WORK ORDER -> Each line from the one that has "Task: Switch to the 响应 tab" through the end of the entries below must be written out exactly; leave out all other lines.

MATERIAL PROVIDED ->
_ _ _ _ _
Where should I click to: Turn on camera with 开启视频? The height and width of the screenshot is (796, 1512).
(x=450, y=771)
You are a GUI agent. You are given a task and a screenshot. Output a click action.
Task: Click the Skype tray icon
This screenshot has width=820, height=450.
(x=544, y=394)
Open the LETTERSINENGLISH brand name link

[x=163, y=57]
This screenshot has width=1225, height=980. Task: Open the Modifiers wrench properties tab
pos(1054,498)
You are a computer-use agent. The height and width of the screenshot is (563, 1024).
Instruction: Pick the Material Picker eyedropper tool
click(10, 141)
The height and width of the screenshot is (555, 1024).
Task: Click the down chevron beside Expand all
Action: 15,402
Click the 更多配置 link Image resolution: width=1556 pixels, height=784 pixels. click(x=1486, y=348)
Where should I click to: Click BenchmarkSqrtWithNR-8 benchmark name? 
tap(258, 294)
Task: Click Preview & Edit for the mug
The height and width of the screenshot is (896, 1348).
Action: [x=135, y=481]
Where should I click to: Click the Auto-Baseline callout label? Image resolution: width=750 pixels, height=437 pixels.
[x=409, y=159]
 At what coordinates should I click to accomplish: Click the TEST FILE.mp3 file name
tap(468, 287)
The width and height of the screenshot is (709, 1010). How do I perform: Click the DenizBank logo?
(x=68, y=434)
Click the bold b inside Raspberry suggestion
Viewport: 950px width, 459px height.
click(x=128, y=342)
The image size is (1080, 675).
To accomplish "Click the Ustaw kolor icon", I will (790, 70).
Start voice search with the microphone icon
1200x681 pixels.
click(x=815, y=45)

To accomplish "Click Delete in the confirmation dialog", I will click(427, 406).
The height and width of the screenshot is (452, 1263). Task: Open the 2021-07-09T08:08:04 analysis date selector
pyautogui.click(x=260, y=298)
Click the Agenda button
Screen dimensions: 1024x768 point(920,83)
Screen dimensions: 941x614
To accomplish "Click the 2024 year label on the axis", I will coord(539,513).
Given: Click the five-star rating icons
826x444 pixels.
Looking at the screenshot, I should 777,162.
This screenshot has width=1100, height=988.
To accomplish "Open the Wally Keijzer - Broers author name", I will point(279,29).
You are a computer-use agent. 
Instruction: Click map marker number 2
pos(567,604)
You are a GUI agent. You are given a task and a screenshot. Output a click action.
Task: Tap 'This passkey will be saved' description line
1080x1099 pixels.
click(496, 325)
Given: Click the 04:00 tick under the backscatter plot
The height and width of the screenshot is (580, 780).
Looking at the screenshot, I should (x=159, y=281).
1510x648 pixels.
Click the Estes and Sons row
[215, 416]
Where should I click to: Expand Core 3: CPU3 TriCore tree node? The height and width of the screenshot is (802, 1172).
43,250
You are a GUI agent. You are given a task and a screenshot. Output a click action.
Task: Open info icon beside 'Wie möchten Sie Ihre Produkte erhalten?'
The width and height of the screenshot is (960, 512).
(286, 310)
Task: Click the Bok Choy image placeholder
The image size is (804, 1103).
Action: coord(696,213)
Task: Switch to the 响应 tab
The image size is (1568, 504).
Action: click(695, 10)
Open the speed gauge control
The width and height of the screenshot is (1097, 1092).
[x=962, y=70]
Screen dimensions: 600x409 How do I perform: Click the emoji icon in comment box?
_ _ _ _ _
PROBLEM SOLUTION ->
Task: Switch to the 响应 tab
The image size is (1568, 504).
Action: click(695, 10)
Open the speed gauge control
The width and height of the screenshot is (1097, 1092).
[x=962, y=70]
Screen dimensions: 600x409 How do I perform: Click the emoji icon in comment box?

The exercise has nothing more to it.